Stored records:
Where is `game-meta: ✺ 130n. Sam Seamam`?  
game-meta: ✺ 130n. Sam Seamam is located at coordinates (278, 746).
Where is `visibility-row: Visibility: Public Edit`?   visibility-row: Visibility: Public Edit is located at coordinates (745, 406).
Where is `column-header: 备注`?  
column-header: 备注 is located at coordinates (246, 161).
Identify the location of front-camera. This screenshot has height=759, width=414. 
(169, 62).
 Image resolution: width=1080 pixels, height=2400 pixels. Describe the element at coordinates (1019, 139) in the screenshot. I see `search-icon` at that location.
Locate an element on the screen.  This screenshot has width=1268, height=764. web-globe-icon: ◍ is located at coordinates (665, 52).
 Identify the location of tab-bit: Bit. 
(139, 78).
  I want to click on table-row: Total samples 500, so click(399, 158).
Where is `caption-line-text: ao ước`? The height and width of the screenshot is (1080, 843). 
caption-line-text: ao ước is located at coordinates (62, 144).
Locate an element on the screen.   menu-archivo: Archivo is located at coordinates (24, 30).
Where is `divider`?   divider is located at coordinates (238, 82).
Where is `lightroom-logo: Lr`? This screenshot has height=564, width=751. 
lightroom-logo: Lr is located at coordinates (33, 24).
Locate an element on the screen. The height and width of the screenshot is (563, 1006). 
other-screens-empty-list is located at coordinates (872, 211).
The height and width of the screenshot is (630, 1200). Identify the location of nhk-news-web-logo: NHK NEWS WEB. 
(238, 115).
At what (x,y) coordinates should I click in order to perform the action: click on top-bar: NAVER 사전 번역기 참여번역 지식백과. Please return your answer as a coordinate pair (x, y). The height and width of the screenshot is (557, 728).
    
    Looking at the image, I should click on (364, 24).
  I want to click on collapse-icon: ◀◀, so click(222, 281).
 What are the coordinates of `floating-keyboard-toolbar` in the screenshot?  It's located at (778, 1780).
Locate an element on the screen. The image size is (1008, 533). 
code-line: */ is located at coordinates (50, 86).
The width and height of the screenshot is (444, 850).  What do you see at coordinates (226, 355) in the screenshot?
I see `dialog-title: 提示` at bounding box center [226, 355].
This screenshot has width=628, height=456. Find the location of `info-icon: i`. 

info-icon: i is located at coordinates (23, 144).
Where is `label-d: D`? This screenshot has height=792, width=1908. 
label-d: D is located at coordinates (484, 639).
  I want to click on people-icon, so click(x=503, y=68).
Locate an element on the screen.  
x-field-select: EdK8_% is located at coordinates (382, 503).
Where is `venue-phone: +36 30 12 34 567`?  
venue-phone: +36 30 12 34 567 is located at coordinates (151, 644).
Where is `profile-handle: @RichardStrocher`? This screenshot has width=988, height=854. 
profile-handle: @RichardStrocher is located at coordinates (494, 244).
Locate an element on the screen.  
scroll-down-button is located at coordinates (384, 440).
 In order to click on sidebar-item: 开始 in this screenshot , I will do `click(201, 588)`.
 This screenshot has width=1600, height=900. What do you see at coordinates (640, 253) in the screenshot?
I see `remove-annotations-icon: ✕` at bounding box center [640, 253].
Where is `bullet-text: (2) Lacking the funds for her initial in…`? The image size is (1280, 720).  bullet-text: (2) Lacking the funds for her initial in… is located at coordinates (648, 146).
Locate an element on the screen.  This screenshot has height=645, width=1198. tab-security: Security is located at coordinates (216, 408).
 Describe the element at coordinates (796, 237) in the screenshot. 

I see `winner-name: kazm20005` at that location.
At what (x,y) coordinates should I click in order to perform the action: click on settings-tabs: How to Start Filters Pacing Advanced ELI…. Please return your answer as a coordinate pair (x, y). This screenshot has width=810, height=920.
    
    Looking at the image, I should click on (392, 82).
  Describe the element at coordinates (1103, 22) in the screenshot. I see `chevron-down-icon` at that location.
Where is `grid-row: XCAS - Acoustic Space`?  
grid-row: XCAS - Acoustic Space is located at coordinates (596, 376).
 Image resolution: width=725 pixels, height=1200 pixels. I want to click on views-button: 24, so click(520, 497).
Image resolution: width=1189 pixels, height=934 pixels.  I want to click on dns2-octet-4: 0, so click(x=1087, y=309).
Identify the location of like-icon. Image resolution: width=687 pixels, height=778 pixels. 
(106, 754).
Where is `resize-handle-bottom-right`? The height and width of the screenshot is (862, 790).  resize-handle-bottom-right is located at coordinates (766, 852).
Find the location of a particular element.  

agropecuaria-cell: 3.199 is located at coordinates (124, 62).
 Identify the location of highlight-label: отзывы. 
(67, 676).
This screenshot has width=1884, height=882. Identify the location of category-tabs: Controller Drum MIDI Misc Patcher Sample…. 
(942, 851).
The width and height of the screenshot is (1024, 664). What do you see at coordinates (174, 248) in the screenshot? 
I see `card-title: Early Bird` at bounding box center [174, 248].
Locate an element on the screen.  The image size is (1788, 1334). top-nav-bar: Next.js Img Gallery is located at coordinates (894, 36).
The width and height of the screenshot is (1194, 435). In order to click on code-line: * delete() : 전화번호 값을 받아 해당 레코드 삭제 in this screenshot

Assignment → Convert every row above into a JSON list of strings, with one string per line and blank lines omitted.

Answer section →
[
  "Where is `game-meta: ✺ 130n. Sam Seamam`?  ",
  "game-meta: ✺ 130n. Sam Seamam is located at coordinates (278, 746).",
  "Where is `visibility-row: Visibility: Public Edit`?   visibility-row: Visibility: Public Edit is located at coordinates (745, 406).",
  "Where is `column-header: 备注`?  ",
  "column-header: 备注 is located at coordinates (246, 161).",
  "Identify the location of front-camera. This screenshot has height=759, width=414. ",
  "(169, 62).",
  " Image resolution: width=1080 pixels, height=2400 pixels. Describe the element at coordinates (1019, 139) in the screenshot. I see `search-icon` at that location.",
  "Locate an element on the screen.  This screenshot has width=1268, height=764. web-globe-icon: ◍ is located at coordinates (665, 52).",
  " Identify the location of tab-bit: Bit. ",
  "(139, 78).",
  "  I want to click on table-row: Total samples 500, so click(399, 158).",
  "Where is `caption-line-text: ao ước`? The height and width of the screenshot is (1080, 843). ",
  "caption-line-text: ao ước is located at coordinates (62, 144).",
  "Locate an element on the screen.   menu-archivo: Archivo is located at coordinates (24, 30).",
  "Where is `divider`?   divider is located at coordinates (238, 82).",
  "Where is `lightroom-logo: Lr`? This screenshot has height=564, width=751. ",
  "lightroom-logo: Lr is located at coordinates (33, 24).",
  "Locate an element on the screen. The height and width of the screenshot is (563, 1006). ",
  "other-screens-empty-list is located at coordinates (872, 211).",
  "The height and width of the screenshot is (630, 1200). Identify the location of nhk-news-web-logo: NHK NEWS WEB. ",
  "(238, 115).",
  "At what (x,y) coordinates should I click in order to perform the action: click on top-bar: NAVER 사전 번역기 참여번역 지식백과. Please return your answer as a coordinate pair (x, y). The height and width of the screenshot is (557, 728).",
  "    Looking at the image, I should click on (364, 24).",
  "  I want to click on collapse-icon: ◀◀, so click(222, 281).",
  " What are the coordinates of `floating-keyboard-toolbar` in the screenshot?  It's located at (778, 1780).",
  "Locate an element on the screen. The image size is (1008, 533). ",
  "code-line: */ is located at coordinates (50, 86).",
  "The width and height of the screenshot is (444, 850).  What do you see at coordinates (226, 355) in the screenshot?",
  "I see `dialog-title: 提示` at bounding box center [226, 355].",
  "This screenshot has width=628, height=456. Find the location of `info-icon: i`. ",
  "info-icon: i is located at coordinates (23, 144).",
  "Where is `label-d: D`? This screenshot has height=792, width=1908. ",
  "label-d: D is located at coordinates (484, 639).",
  "  I want to click on people-icon, so click(x=503, y=68).",
  "Locate an element on the screen.  ",
  "x-field-select: EdK8_% is located at coordinates (382, 503).",
  "Where is `venue-phone: +36 30 12 34 567`?  ",
  "venue-phone: +36 30 12 34 567 is located at coordinates (151, 644).",
  "Where is `profile-handle: @RichardStrocher`? This screenshot has width=988, height=854. ",
  "profile-handle: @RichardStrocher is located at coordinates (494, 244).",
  "Locate an element on the screen.  ",
  "scroll-down-button is located at coordinates (384, 440).",
  " In order to click on sidebar-item: 开始 in this screenshot , I will do `click(201, 588)`.",
  " This screenshot has width=1600, height=900. What do you see at coordinates (640, 253) in the screenshot?",
  "I see `remove-annotations-icon: ✕` at bounding box center [640, 253].",
  "Where is `bullet-text: (2) Lacking the funds for her initial in…`? The image size is (1280, 720).  bullet-text: (2) Lacking the funds for her initial in… is located at coordinates (648, 146).",
  "Locate an element on the screen.  This screenshot has height=645, width=1198. tab-security: Security is located at coordinates (216, 408).",
  " Describe the element at coordinates (796, 237) in the screenshot. ",
  "I see `winner-name: kazm20005` at that location.",
  "At what (x,y) coordinates should I click in order to perform the action: click on settings-tabs: How to Start Filters Pacing Advanced ELI…. Please return your answer as a coordinate pair (x, y). This screenshot has width=810, height=920.",
  "    Looking at the image, I should click on (392, 82).",
  "  Describe the element at coordinates (1103, 22) in the screenshot. I see `chevron-down-icon` at that location.",
  "Where is `grid-row: XCAS - Acoustic Space`?  ",
  "grid-row: XCAS - Acoustic Space is located at coordinates (596, 376).",
  " Image resolution: width=725 pixels, height=1200 pixels. I want to click on views-button: 24, so click(520, 497).",
  "Image resolution: width=1189 pixels, height=934 pixels.  I want to click on dns2-octet-4: 0, so click(x=1087, y=309).",
  "Identify the location of like-icon. Image resolution: width=687 pixels, height=778 pixels. ",
  "(106, 754).",
  "Where is `resize-handle-bottom-right`? The height and width of the screenshot is (862, 790).  resize-handle-bottom-right is located at coordinates (766, 852).",
  "Find the location of a particular element.  ",
  "agropecuaria-cell: 3.199 is located at coordinates (124, 62).",
  " Identify the location of highlight-label: отзывы. ",
  "(67, 676).",
  "This screenshot has width=1884, height=882. Identify the location of category-tabs: Controller Drum MIDI Misc Patcher Sample…. ",
  "(942, 851).",
  "The width and height of the screenshot is (1024, 664). What do you see at coordinates (174, 248) in the screenshot? ",
  "I see `card-title: Early Bird` at bounding box center [174, 248].",
  "Locate an element on the screen.  The image size is (1788, 1334). top-nav-bar: Next.js Img Gallery is located at coordinates (894, 36).",
  "The width and height of the screenshot is (1194, 435). In order to click on code-line: * delete() : 전화번호 값을 받아 해당 레코드 삭제 in this screenshot"
]